This leads to the third requisite, which is to choose only accounts that have more than 1,500 tweets published. It is recommended to choose an account with near 3,200 tweets posted.
The fourth requirement was found during extraction. The accounts cannot be private, otherwise, it is impossible to collect the data.
The fifth requirement is to have only words, abbreviations e.g. “I love u” (I love you) and different word spelling e.g. “It’s a raccoooooooooon!!!” (It’s a raccoon) after cleaning and transforming the data.
The sixth requirement is to have between two and five repetitions of each repeated tweet.
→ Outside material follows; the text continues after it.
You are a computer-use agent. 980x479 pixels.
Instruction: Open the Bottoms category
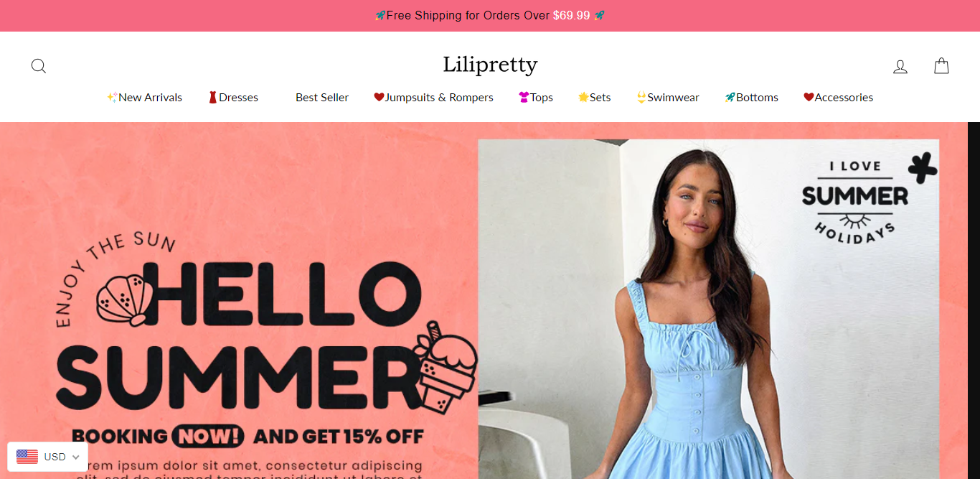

This requirement is only mandatory when the CS is used.
The seventh requirement is to extract only trend topic tweets from official English speaking countries. The countries are listed on the website of the University of Northampton and The University of Sheffield [37, 39].
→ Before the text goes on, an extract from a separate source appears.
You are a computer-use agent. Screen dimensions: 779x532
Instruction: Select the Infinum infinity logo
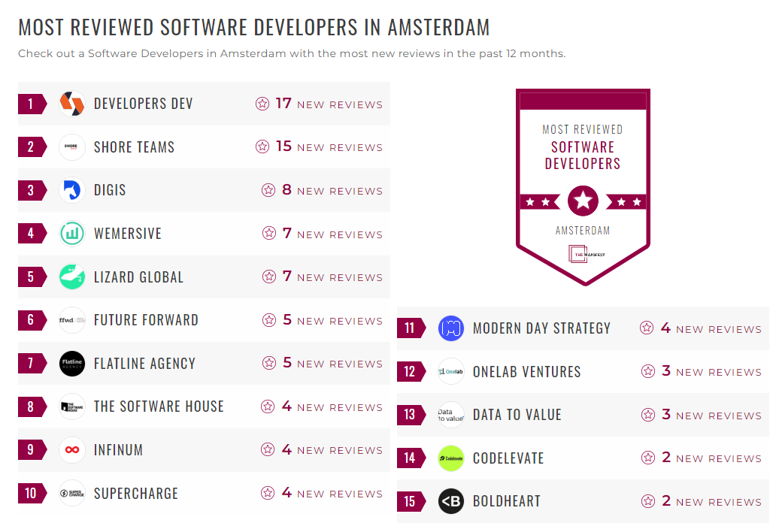pyautogui.click(x=71, y=449)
The eighth requirement is to collect at least 100 tweets of each topic because Twitter already categorized those tweets as topics. It is possible to extract more, but it is not advised to collect more than 250.
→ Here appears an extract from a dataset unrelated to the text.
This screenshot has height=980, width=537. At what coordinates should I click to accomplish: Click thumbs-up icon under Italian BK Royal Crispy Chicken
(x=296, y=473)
The ninth requirement is to limit the maximum time of extraction of trending topics to 4 hours. Since time is a crucial feature for this work, the extracting phase should not take longer than half a working day.
Data
The data used to test the prototype were only tweets from companies and trending topics. The countries collected were Australia, Canada, Ireland, New Zealand, the United Kingdom (UK) and the United States. Only the top ten trending topics were collected for each country. In total, 28 days between 31st of August and 9st of November were collected, in a total of 1,680 trending topics and approximately 450,000 tweets. A sample were used, ten random days were picked from the UK.
The companies used were Adidas, Nike, and Portsmouth Hospitals University (PHU). Those accounts were selected, because of the distinct areas of business and number of followers on their social media account. In Table 9 are observed the number of tweets collected without any kind of treatment, and the number of tweets published and followers of each company. Adidas and Nike are both in sport, fashion, tennis, clothes areas and both seem to be competitors in the same business market. PHU is a hospital, representing the medical area. PHU have a smaller account comparing with Adidas and Nike.
Table 9.
Total of tweets extracted, tweets published and number of followers of each company selected
| Name of the company | Number of tweets | Number of tweets | Number of followers |
|---|---|---|---|
| collected | published | ||
| Adidas | 3,104 | 13,800 | 3,800,000 |
| Nike | 2,889 | 36,800 | 8,200,000 |
| Portsmouth Hospitals University | 2,261 | 17,000 | 8,790 |
The second reason to pick those companies was due to trending topics selected for testing. There were a few trending topics that stood out, which were #PepsiMaxTasteOneStop, Nike, Amazon UK, argos, #XboxSeriesX, #Covid_19, #NHSCOVID19app and iOS 13. Those were trending topics that were immediately associate to a company, except for #Covid_19 and #NHSCOVID19app that were related to the current pandemic. So, the company Nike were picked, because of the trending topic Nike. Also, this trending topic Nike serve to evaluate the model performance. It is expected that Nike have a high similarity with the company Nike. Additionally, the trending topic #Covid_19, #NHSCOVID19app and #WorldPatientSafetyDay served the same purpose as trending topic Nike, but for the company PHU. It is expect that PHU has high similarity with those trending topics.
Experiment 1: Adidas
The phase one and two of HotRivers prototype were successfully implemented and tested. Data Collection were able to collect the trending topics of the day in a round forty-five minutes. Relating to Data Preparation all modules were tested and worked as indented. It was found that to use the STP the better configuration was documents bigger than three words, maximum of two document repetitions and words bigger than two characters.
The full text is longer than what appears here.